Réforme du chômage : la Cour constitutionnelle valide la limitation des allocations dans le temps
La Cour constitutionnelle valide l’essentiel de la réforme du chômage du gouvernement De Wever, dont la limitation des allocations dans le temps. Elle censure toutefois le régime transitoire imposé à certains chômeurs de longue durée, jugé discriminatoire.
Publié par Demetrio Scagliola
Résumé de l'article
- La Cour constitutionnelle valide le principe d’une limitation dans le temps des allocations de chômage.
- Elle annule une disposition réduisant à 6, 8 ou 9 mois les allocations de certains chômeurs de longue durée.
- David Clarinval se réjouit d’un arrêt qui conforte la réforme, mais le gouvernement doit adapter le régime transitoire.
La réforme du chômage du gouvernement De Wever franchit un obstacle juridique majeur. Dans un arrêt rendu ce jeudi, la Cour constitutionnelle valide l’essentiel du dispositif qui limite dans le temps le droit aux allocations de chômage. Elle annule toutefois une disposition concernant certains chômeurs de longue durée, jugée discriminatoire.
Au cœur des recours figurait le principe même de la réforme adoptée en juillet 2025 : mettre fin, sauf exceptions, au droit potentiellement illimité aux allocations de chômage et plafonner celui-ci à deux ans. Sur ce point, la Cour ne remet pas en cause le choix du législateur.
Le ministre fédéral de l’Emploi, David Clarinval (MR), qui a porté la réforme, s’est immédiatement félicité de la décision. « Je me réjouis de la décision de la Cour constitutionnelle qui renforce les fondements de la réforme du chômage et lui apporte dès lors la sécurité juridique nécessaire », réagit-il.
Une différence de traitement jugée discriminatoire
La Cour constitutionnelle formule cependant une réserve importante concernant le régime transitoire prévu pour les personnes qui étaient déjà au chômage avant l'entrée en vigueur de la réforme.
L’article 212 de la loi-programme du 18 juillet 2025 prévoyait en effet que certains demandeurs d’emploi se trouvant déjà dans la troisième période d’indemnisation au 30 juin 2025 ne puissent encore bénéficier de leurs allocations que durant 6, 8 ou 9 mois à partir du 1er juillet 2025.
Or, dans le nouveau régime, la durée d’octroi est en principe d’au moins douze mois avant l'application des prolongations éventuelles liées au passé professionnel. La Cour estime que cette différence de traitement n’est pas suffisamment justifiée.
« Le fait que des travailleurs ont déjà bénéficié sur une longue période d’allocations de chômage par le passé ne justifie pas la différence de traitement » avec les autres demandeurs d’emploi, considère-t-elle.

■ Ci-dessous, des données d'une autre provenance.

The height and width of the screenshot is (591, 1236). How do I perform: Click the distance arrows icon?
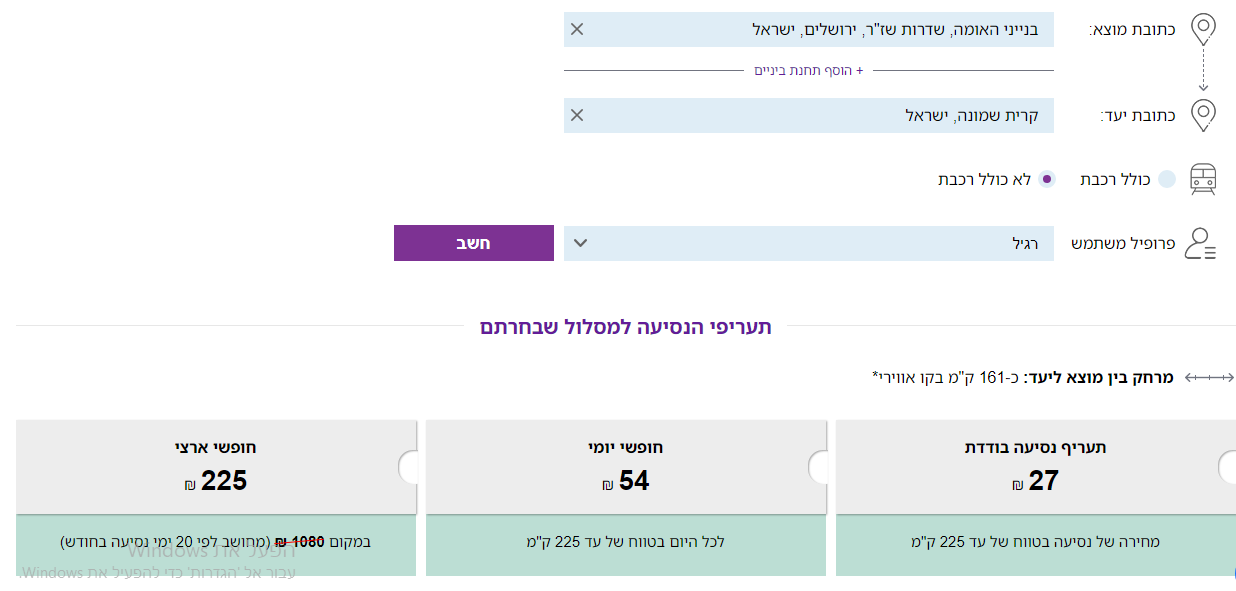coord(1210,377)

La disposition concernée est donc annulée.
Clarinval : « Nous en analysons les conséquences »
Pour David Clarinval, cette censure ciblée ne remet pas en cause l’architecture générale de la réforme. « Nous prenons acte de la remarque relative à la période transitoire et nous en analysons les conséquences », indique le vice-Premier ministre.
Il insiste surtout sur la portée générale de l’arrêt : « L’arrêt rendu aujourd’hui confirme un élément fondamental : le législateur peut prévoir que les allocations de chômage sont limitées dans le temps. »

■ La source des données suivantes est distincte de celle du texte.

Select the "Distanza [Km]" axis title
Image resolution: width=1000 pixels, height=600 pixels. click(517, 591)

Adoptée par la majorité Arizona, la réforme prévoit que les allocations soient, sauf exceptions, limitées à deux ans. Le gouvernement la présente comme un moyen de renforcer l’incitation au retour à l’emploi et de préserver le financement de la sécurité sociale.
Le texte avait suscité plusieurs recours, notamment de la part d'organisations syndicales, qui contestaient certaines conséquences de la réforme et sa compatibilité avec les droits sociaux garantis par la Constitution.
L’arrêt de la Cour ne fait donc pas tomber la réforme, mais oblige le gouvernement à revoir le traitement réservé à une partie des chômeurs de longue durée concernés par les dispositions transitoires.
Les administrations fédérales doivent désormais analyser précisément les conséquences de l’annulation. Le cabinet Clarinval annonce que des instructions seront communiquées aux demandeurs d’emploi, aux organismes de paiement et aux services compétents.